One morning I woke up to hear Dr. Christine Blasey Ford’s testimony like basically everyone else in America. She did everything a woman needs to do to be taken seriously.

She didn’t cry or raise her voice. Her clothes were feminine but conservative. Her hair was not too short or too long. She wore makeup and glasses, so she was attractive but not too attractive.

Most days, I take issue with that list of requirements. But, I wanted those men to believe her, so I cheered her conformance. Compromises, I guess.

Her testimony was solid, and I thought, for a moment, that it would be enough. Then, I heard Brett Kavanaugh speak. Twenty minutes into his opening statement, I texted my mom and my sister — “Kavanaugh is winning this hearing.”

Brett Kavanaugh appealed to Trump’s political base in order to win confirmation, the author argues.

Flickr: chose trend

See, as a former Republican, I still hear all the dog whistles.

His testimony littered with phrases of war — “search and destroy,” “blow me up” and “unleashed and publicly deployed” — to remind Republican voters that they are at war with Democrats.

He mentioned George W. Bush’s 2000 election, “outside left-wing opposition groups,” and of course, the Clintons. He gave any wavering partisans reference points to find their way back.

But, I didn’t understand what he was doing until he shed tears over his 10-year-old daughter who reminded his wife during their nightly prayers that they should “pray for the woman.”

The girls he spent time with in high school went to Catholic schools. Dr. Ford’s school, he noted, was “independent.” And, his calendars did not include church on Sundays because “going to church on Sundays was like brushing my teeth, automatic. It still is.”

He used the kindness of a child to highlight his evangelical credentials — his ideal family included. He professed a lifetime commitment to his faith that he suggested Dr. Ford didn’t share. It was a reprehensible way to draw out his real audience — President Trump’s base. Even worse, it worked.

Swinging Elections

As of Oct. 2, 45 percent of white women said Kavanaugh should be confirmed. They stood behind Trump and laughed while he mocked Dr. Ford. They’re the Concerned Women for America committed to “bring Biblical principles into all levels of public policy” traveling the country on a Women for Kavanaugh bus tour. They are Republican voters re-activated by Kavanaugh’s performance.
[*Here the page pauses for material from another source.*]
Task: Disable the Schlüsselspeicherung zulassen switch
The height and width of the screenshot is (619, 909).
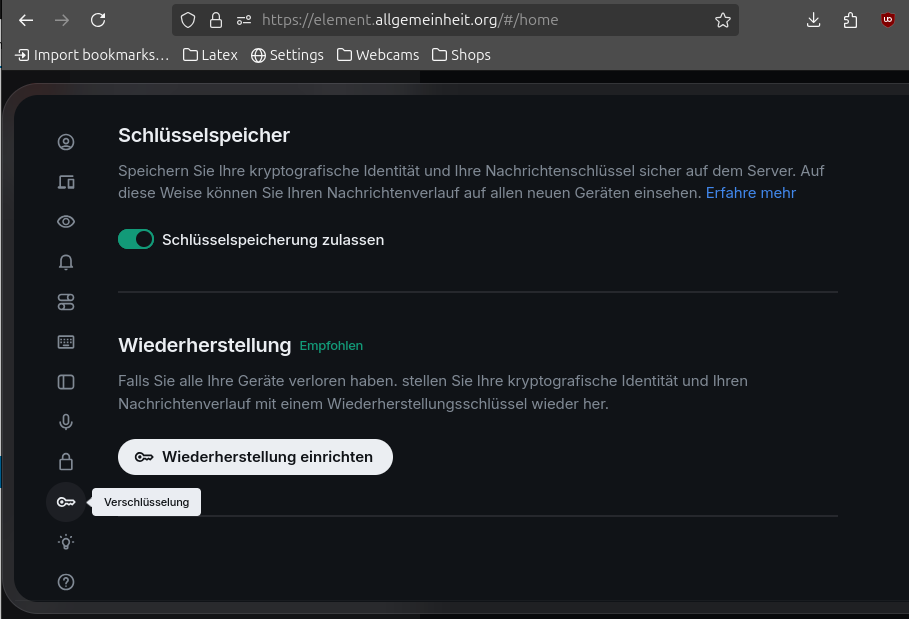Action: [136, 239]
And, it’s a mistake to continue underestimating them.

While the media and most viewers criticized Kavanaugh’s performance as unhinged, the sluggish Republican base was energized with an injection of Kavanaugh’s “righteous indignation.”

Those voters are well-beyond our reach. But, we forget that they also influence voters on the margins. Voters who aren’t entrenched in a political ideology but interact with the Republican base at church every Sunday. Those are the voters we can’t write off.

Kavanaugh’s testimony reminded Republican voters that they are at war with Democrats.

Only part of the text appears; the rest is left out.